Figure 12. Cover page of the magazine Uhu; Das neue Ullstein Magazin, no. 1 (1924)

As the abortion debate raged in the early 1920s, the KPD also took part in a related battle: that of representations of women in mass media. The KPD struggled to keep up with the shift in Weimar popular media that began to reflect the changing role of women in the public sphere. They were reluctant to align themselves with the stereotype of the New Woman, a figure whose close connection to capitalist mass consumerism made her anathema to the party’s ideals. However, it was paramount to the future of the party that they respond to the new attention paid to women in Weimar society, and the way this figure was visualized. It is therefore important to analyze the KPD’s campaign materials in relation to the proliferating images of New Women in Weimar visual culture.

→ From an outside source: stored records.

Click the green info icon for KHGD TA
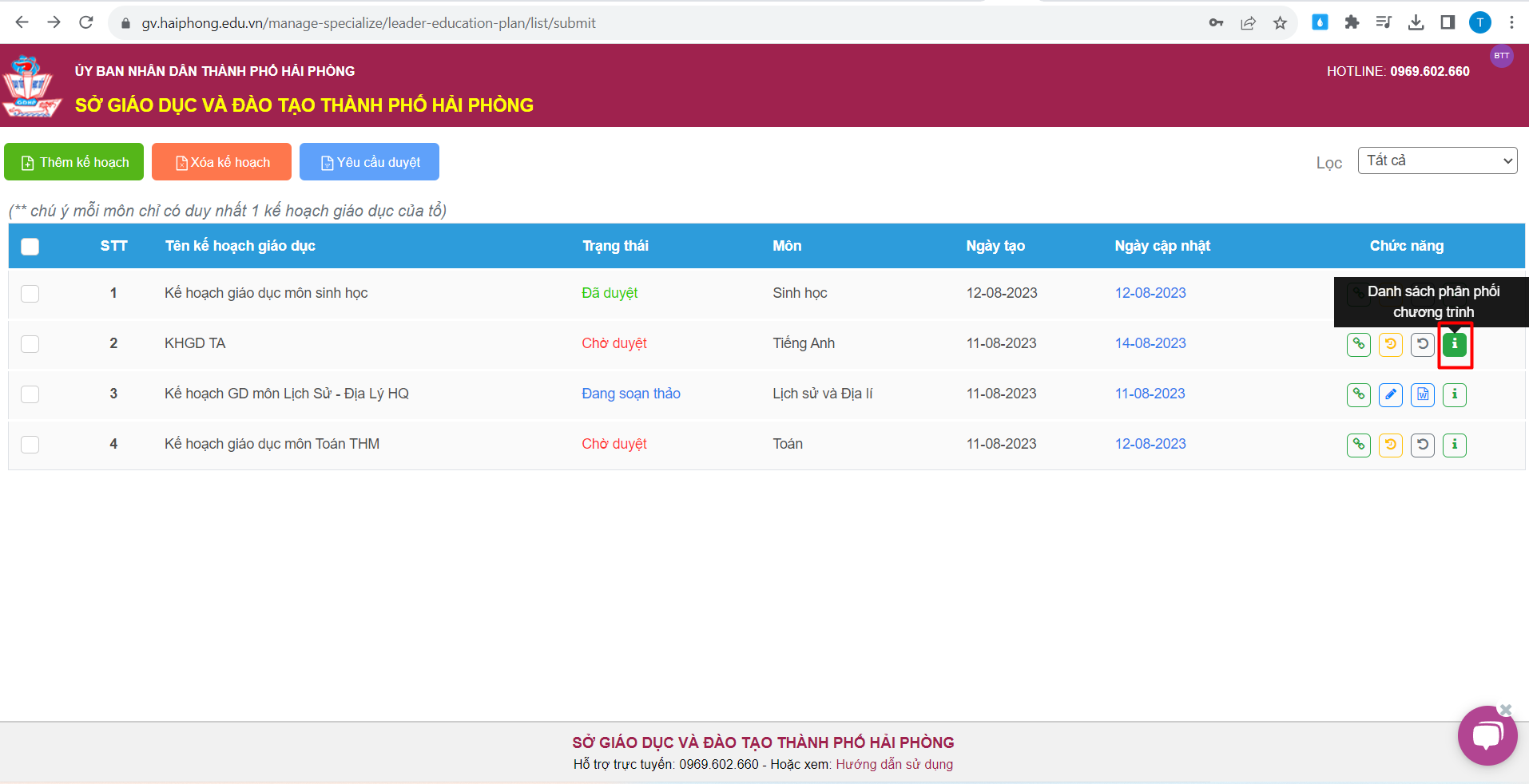 click(x=1454, y=344)
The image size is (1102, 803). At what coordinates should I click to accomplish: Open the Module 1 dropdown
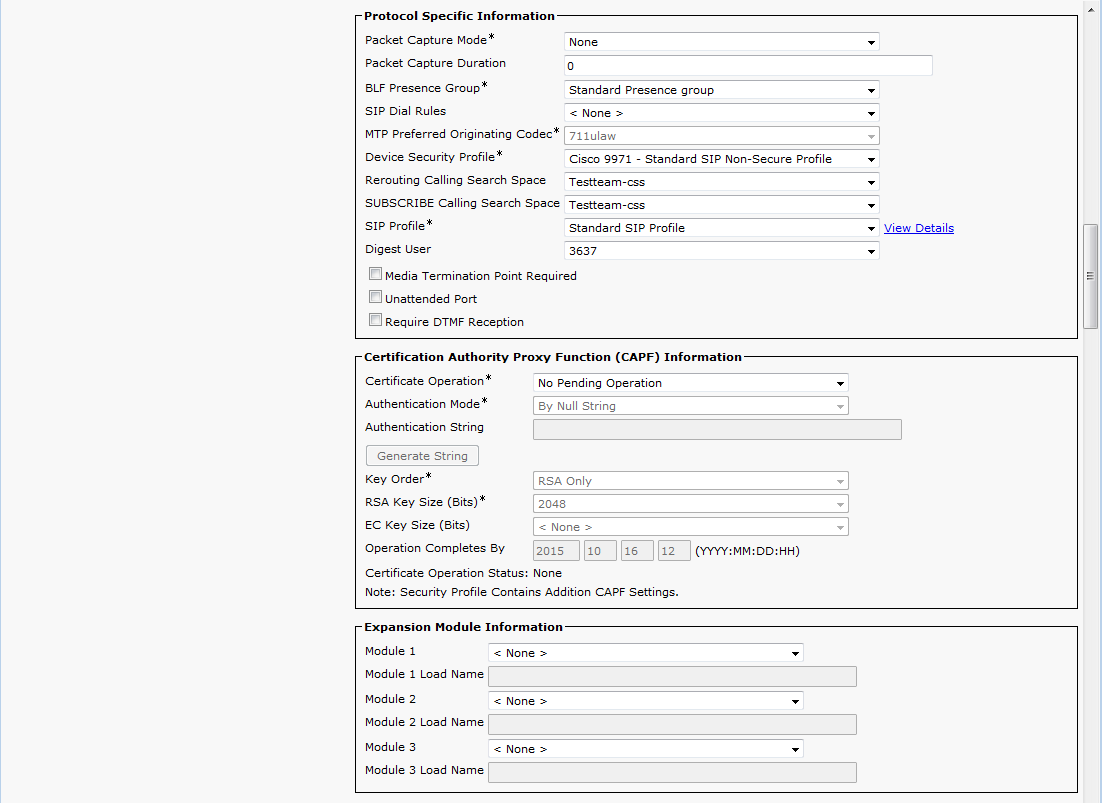[x=645, y=653]
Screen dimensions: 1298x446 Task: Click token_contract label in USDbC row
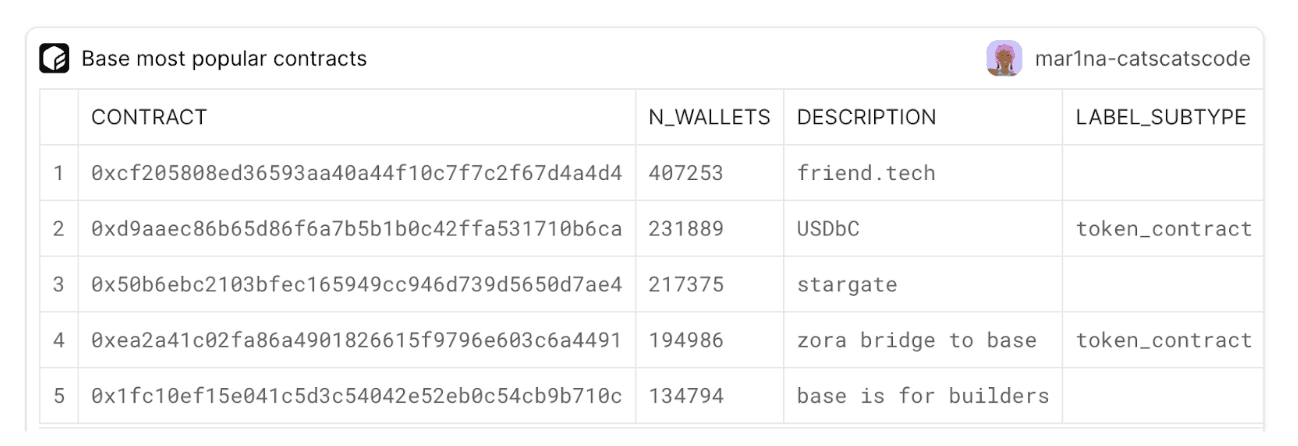1164,229

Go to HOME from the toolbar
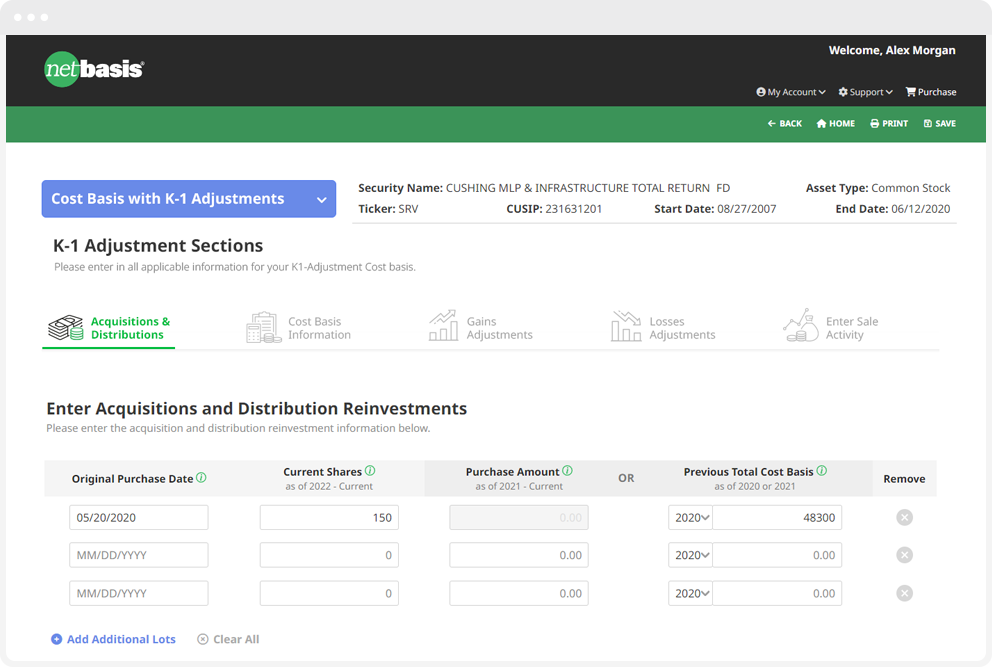835,123
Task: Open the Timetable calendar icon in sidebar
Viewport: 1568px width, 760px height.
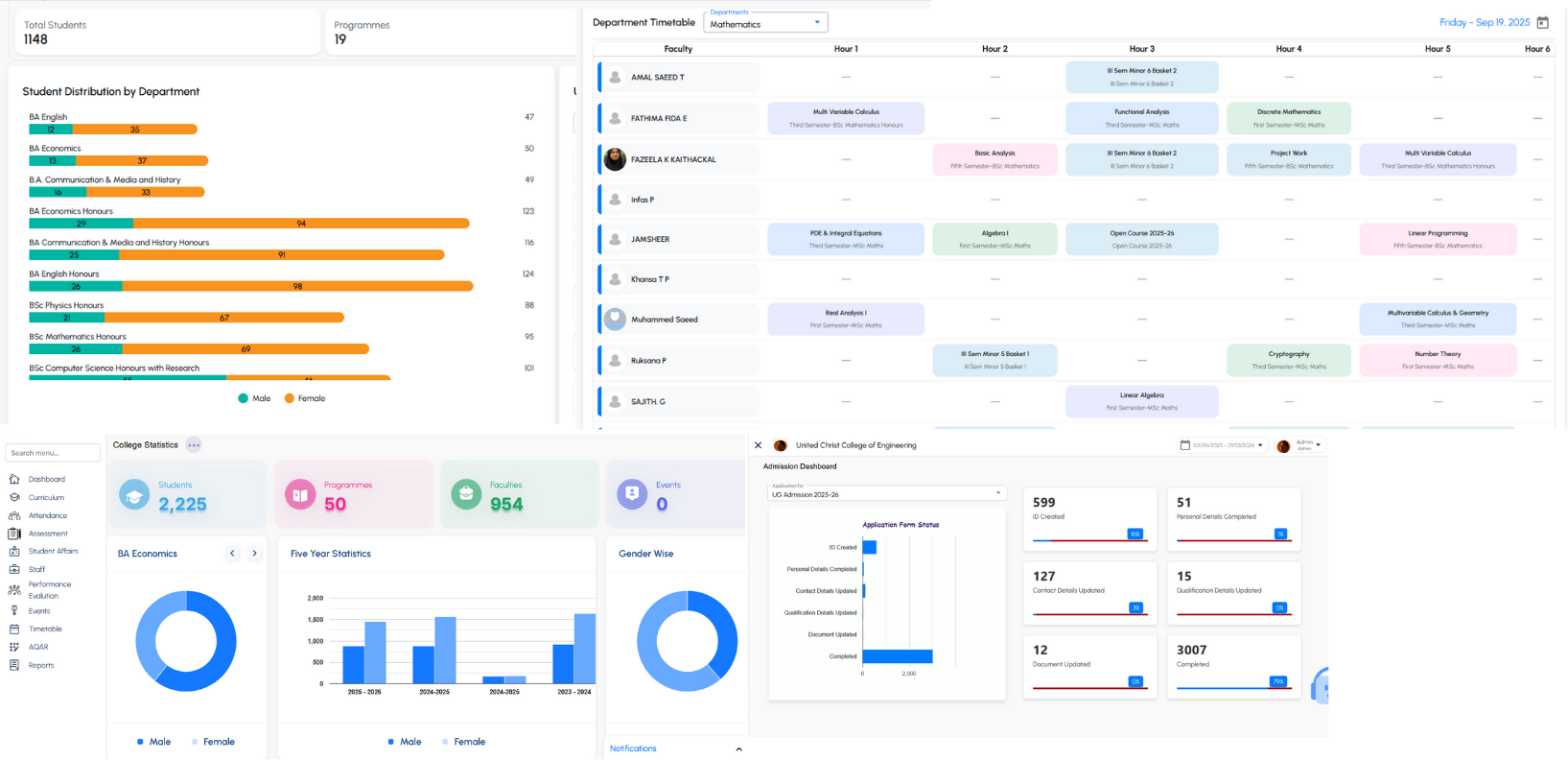Action: click(14, 629)
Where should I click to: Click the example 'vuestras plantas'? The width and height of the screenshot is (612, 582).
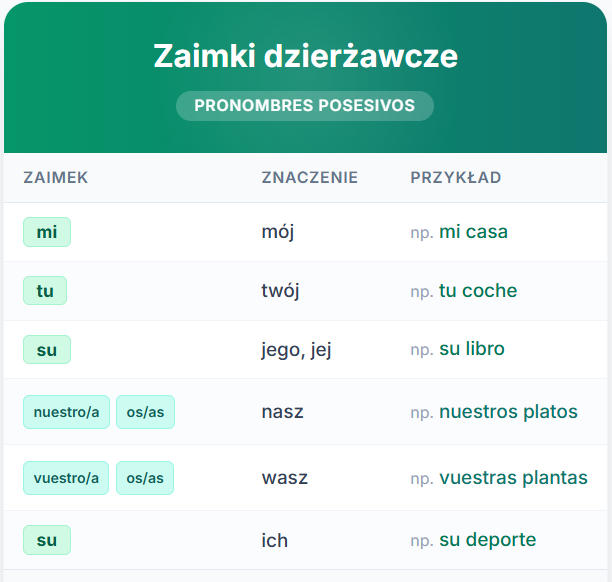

It is important to note that the “New Woman” was not a real person, but an image and stereotype propagated by popular mass media. This complex, contradictory figure served as a site of contestation through which competing visions of modern German society were debated. Many progressive feminists viewed this figure positively, as the embodiment of women’s political enfranchisement, economic independence, and growing equality with men.[1] For some on the political left, the New Woman symbolized the evils of capitalism; conservatives, by contrast, considered the New Woman a threat to the German family, given her association with a breakdown of traditional gender divides. But for all of these groups, the New Woman symbolized modernity, and therefore required some sort of response.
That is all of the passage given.